Text excerpt
++++++++++

Science Communication researcher

Ellen Peters is an American academic and the Philip H. Knight Chair, Director of the Center for Science Communication Research, and Professor both in the School of Journalism and Communication and in Psychology at the University of Oregon. She is also an associate in the Phil and Penny Knight Campus for Accelerating Scientific Impact. Prior to moving to the University of Oregon in 2019, she spent nine years in the psychology department at The Ohio State University where she was a Distinguished Professor. She also directed the Decision Sciences Collaborative in the College of Arts and Science and was a full member of the Cancer Control Center in Ohio State's Medical Center.

== Career ==
Peters received two B.A.s in Systems Engineering and Marketing from the University of Pennsylvania's Management and Technology Program. She earned her Ph.D. in Psychology from the University of Oregon with Paul Slovic as advisor. She began her professional career as a research scientist at Decision Research in Eugene, Oregon and was a senior research scientist when she moved to Ohio State University in 2010. There, from 2010 to 2012, she was an Associate Professor without tenure, becoming Full Professor with tenure in 2012 and Distinguished Professor of Psychology in 2017. In addition to her psychology professorship, she was a courtesy professor of General Internal Medicine (2015–2019), Rheumatology (2015–2019), and Marketing (2017–2019). In 2019, she joined the University of Oregon to be Philip H. Knight Chair and the first permanent director of their Center for Science Communication Research.

Peters' specialties are in judgment and decision making and risk and science communication. In particular, she conducts decision-making and communication research with respect to affect, numeracy, science communication, and adult aging. She collaborated on the development of the affect heuristic and is a leading scholar in the study of numeracy in decision making including publishing Innumeracy in the Wild: Misunderstanding and Misusing Numbers in 2020 with Oxford University Press. She is known both for her contributions to basic research on affect, numeracy, and risky decision-making, and for translational research on communicating health risks and improving medical decisions and policies. Recently, she has written about evidence-based recommendations for communicating the impacts of climate change on health, including for an invited perspective at the New England Journal of Medicine. She is also an active member of the Lancet Countdown U.S. Brief Working Group as it highlights key health threats posed by climate change and develops related policy recommendations.

++++++++++

Data
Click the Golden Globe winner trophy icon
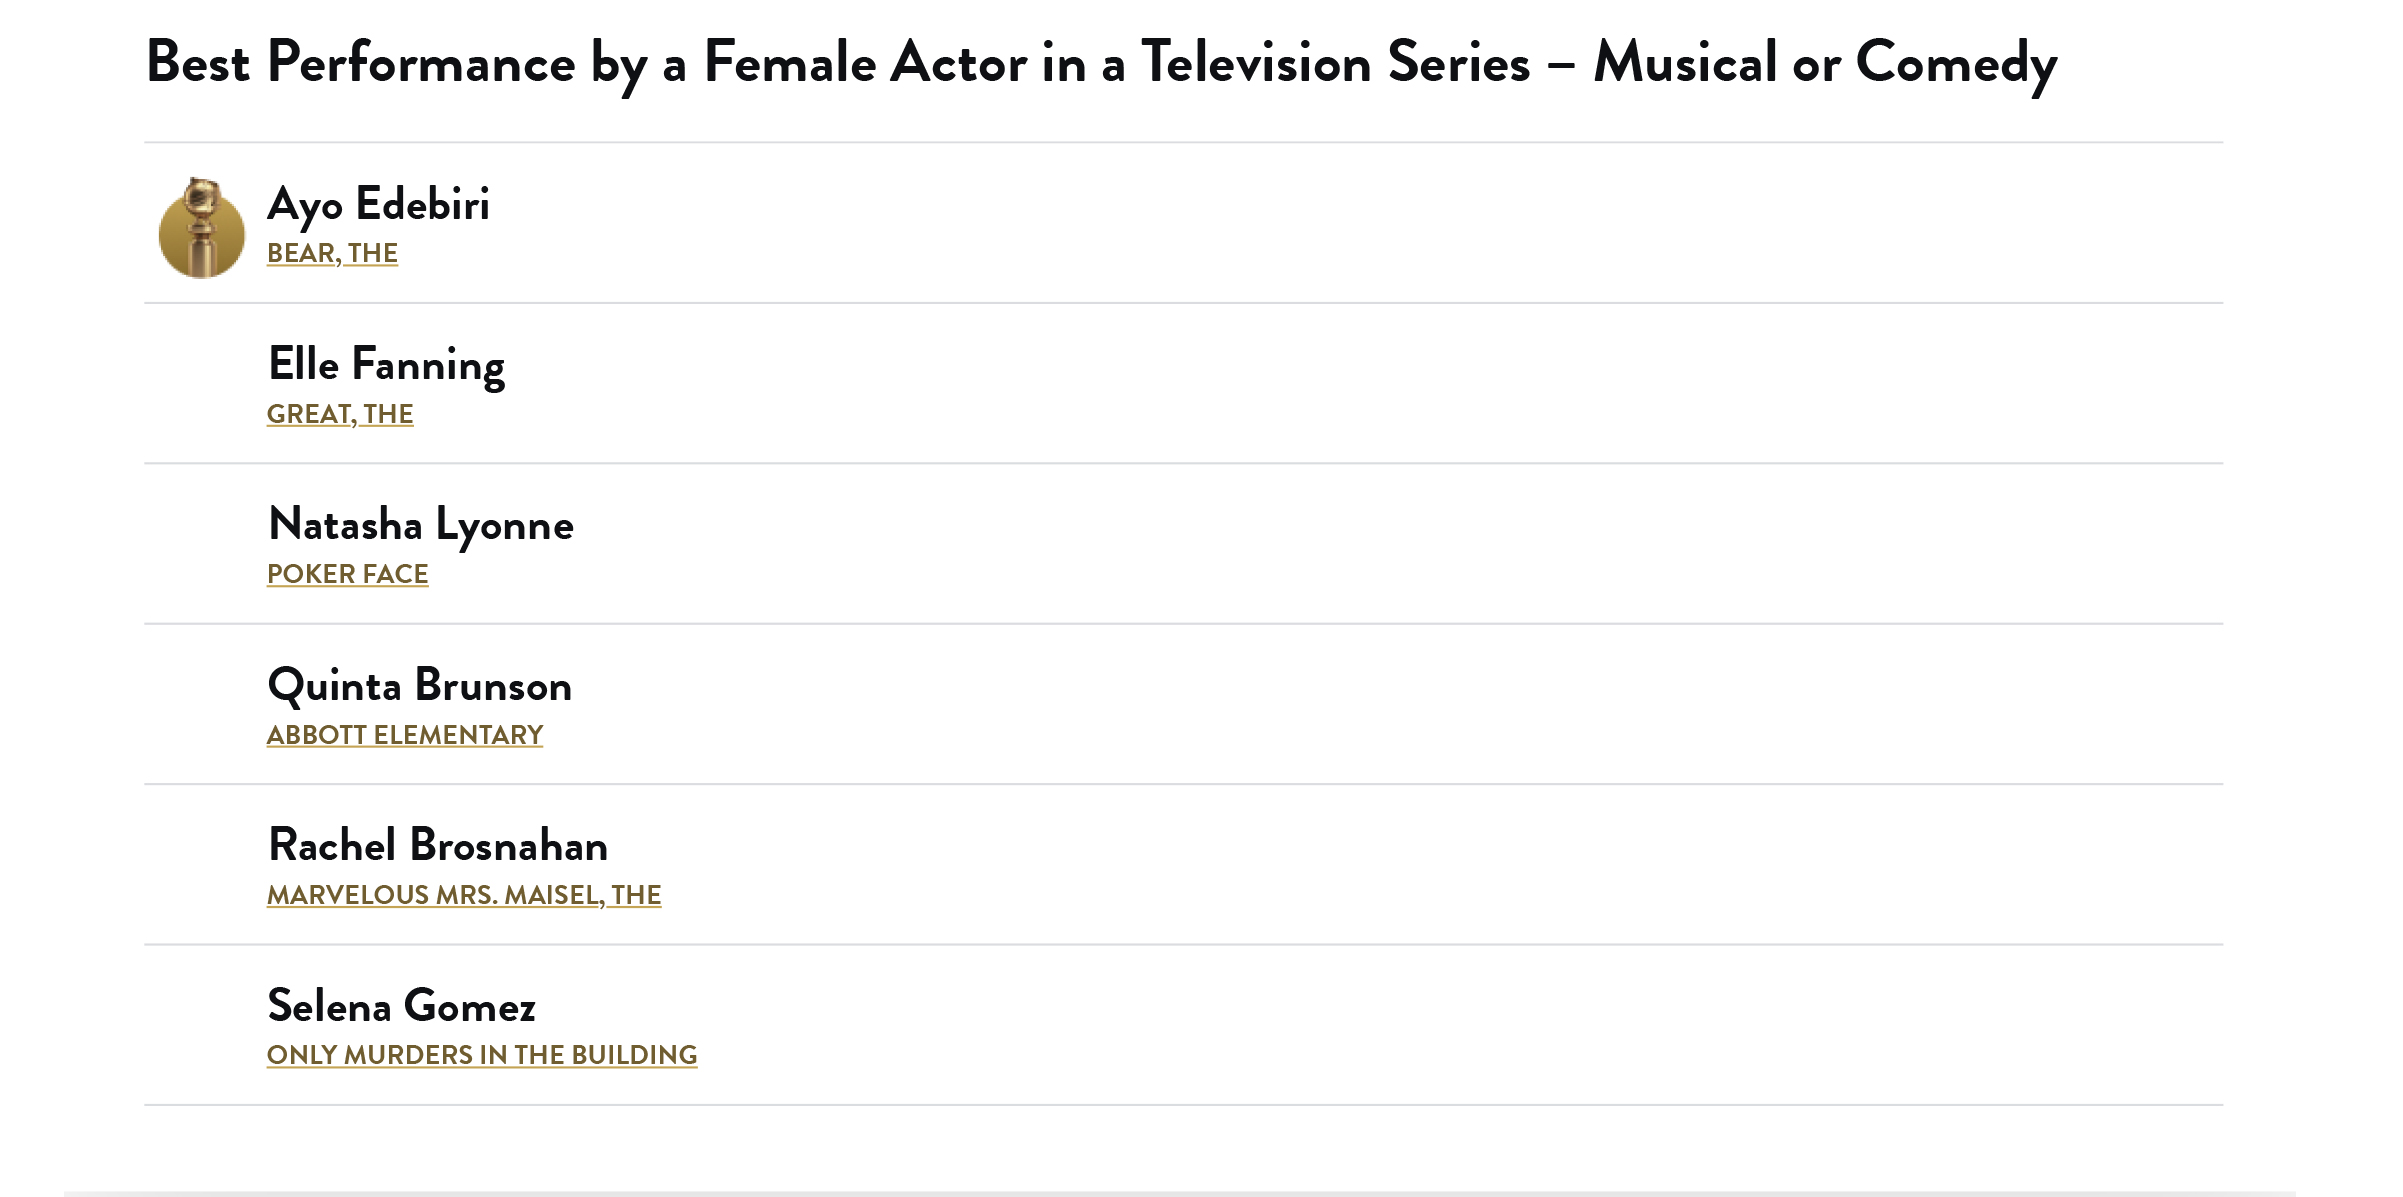The image size is (2403, 1197). 202,228
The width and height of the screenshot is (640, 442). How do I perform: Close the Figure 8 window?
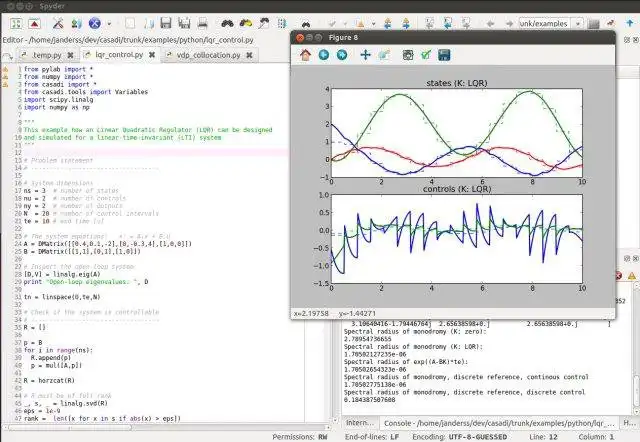[x=298, y=36]
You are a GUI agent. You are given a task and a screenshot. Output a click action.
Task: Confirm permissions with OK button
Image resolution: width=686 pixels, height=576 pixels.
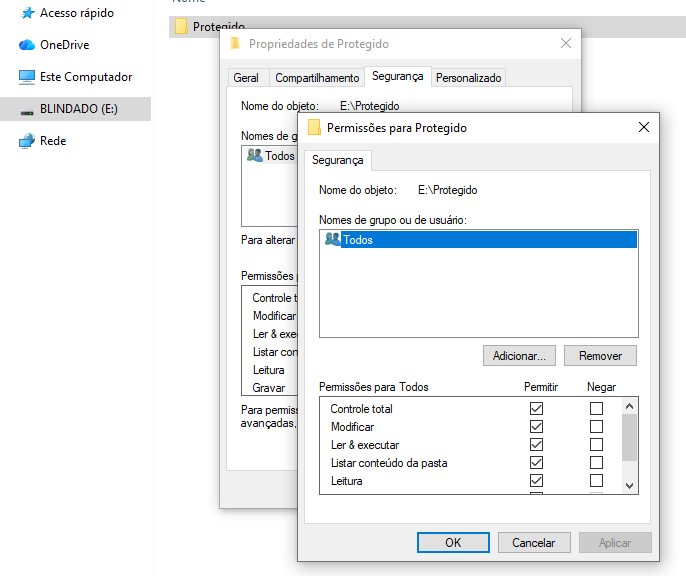pos(453,542)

++++++++++

Activities
**1.** Translate this sentence from the text on Ellen Peters into Spanish: "She earned her Ph.D. in Psychology from the University of Oregon with Paul Slovic as advisor."
**2.** Carry on the text about Ellen Peters, starting after its final sentence.
The items are not used in any of the work that follows.

Answers to the exercises
**1.** Obtuvo su doctorado en Psicología en la Universidad de Oregón, con Paul Slovic como director de tesis.

**2.**
Featured in The Philadelphia Inquirer and The Wall Street Journal, her work has engaged the public widely. She has published op-eds including on obsessing over coronavirus statistics in The New York Times and on helping the public figure out tricky pandemic statistics in The Atlanta Journal-Constitution.

Peters has worked extensively with federal agencies and other groups to advance decision and communication sciences. Since 2009, she has worked with the National Cancer Institute as a member of the group on Cognitive, Affective, and Social Processes in health Research (CASPhR) in the Behavioral Research Program. She also was a voting member and then chair of the U.S. Food and Drug Administration's Risk Communication Advisory Committee (2007–2009, 2011–2013). She was a member of the Committee on the Science of Science Communication: A Research Agenda, The National Academies of Sciences, Engineering, and Medicine from 2015 to 2017 and wrote a commissioned paper for the then-Institute of Medicine on the implications of numeracy for the Affordable Care Act.

Peters has served as president of the Society for Judgment and Decision Making and she is a fellow of the American Association for the Advancement of Science (AAAS), the American Psychological Association (APA), the Association for Psychological Science (APS), and the Society for Experimental Social Psychology (SESP).

== Honors ==
She received an NIH Group Merit Award for exceptional advances in integrating cognitive, affective, and social processes into cancer control research, and was the first American to win the Jane Beattie Scientific Recognition Award for innovative contributions to decision research.